### [Stored data entries]
────

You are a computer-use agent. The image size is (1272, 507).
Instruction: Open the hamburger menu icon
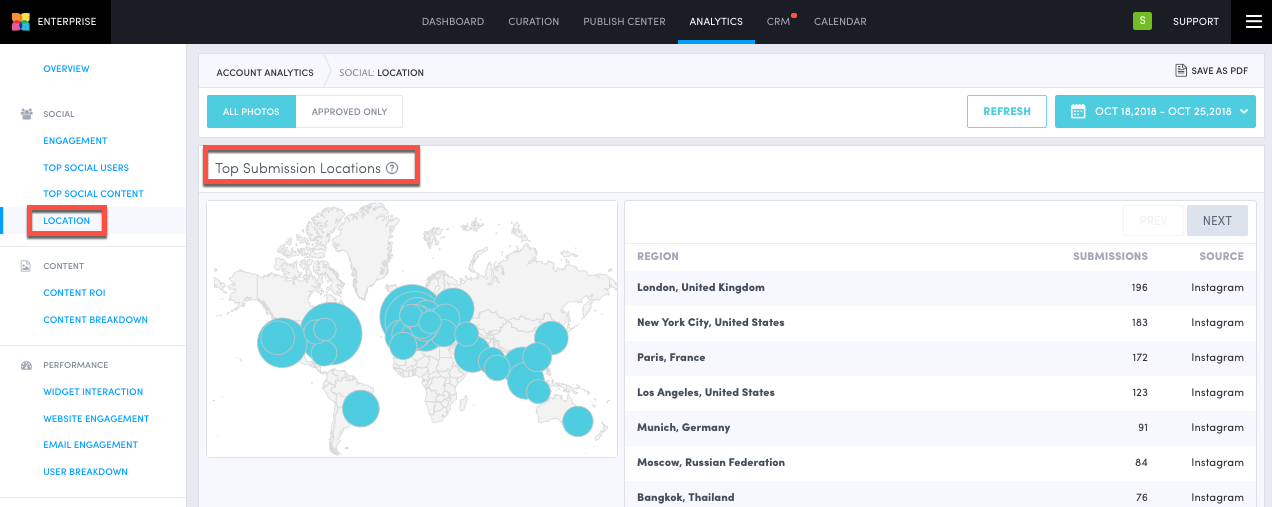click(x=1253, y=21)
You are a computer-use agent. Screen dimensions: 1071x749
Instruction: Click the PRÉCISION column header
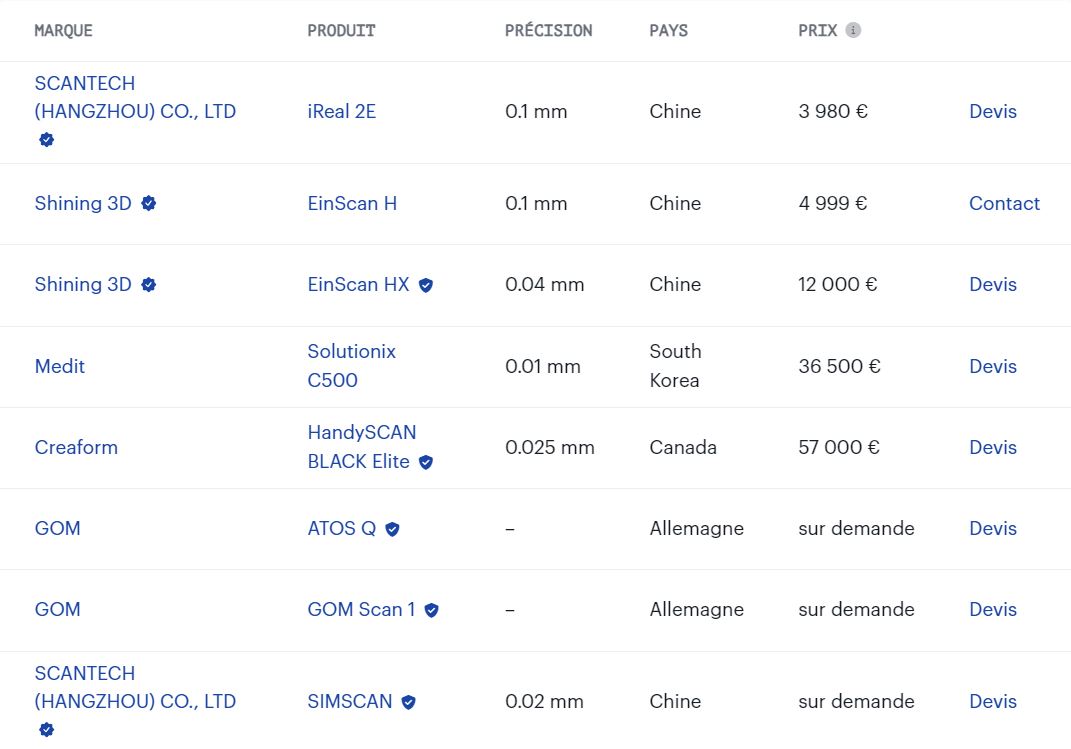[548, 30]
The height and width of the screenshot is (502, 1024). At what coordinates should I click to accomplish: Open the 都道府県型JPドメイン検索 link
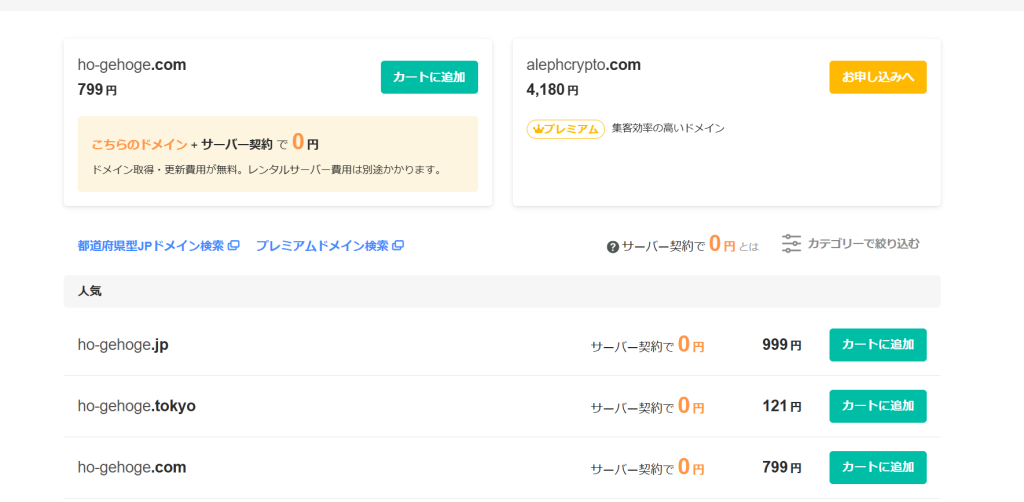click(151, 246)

────

Could you restate every entry above word for word, leaving out the pictures?

You are a computer-use agent. The image size is (1272, 507).
Instruction: Open the hamburger menu icon
click(x=1253, y=21)
You are a computer-use agent. Screen dimensions: 1071x749
Instruction: Click the PRÉCISION column header
[548, 30]
The height and width of the screenshot is (502, 1024). At what coordinates should I click to accomplish: Open the 都道府県型JPドメイン検索 link
click(151, 246)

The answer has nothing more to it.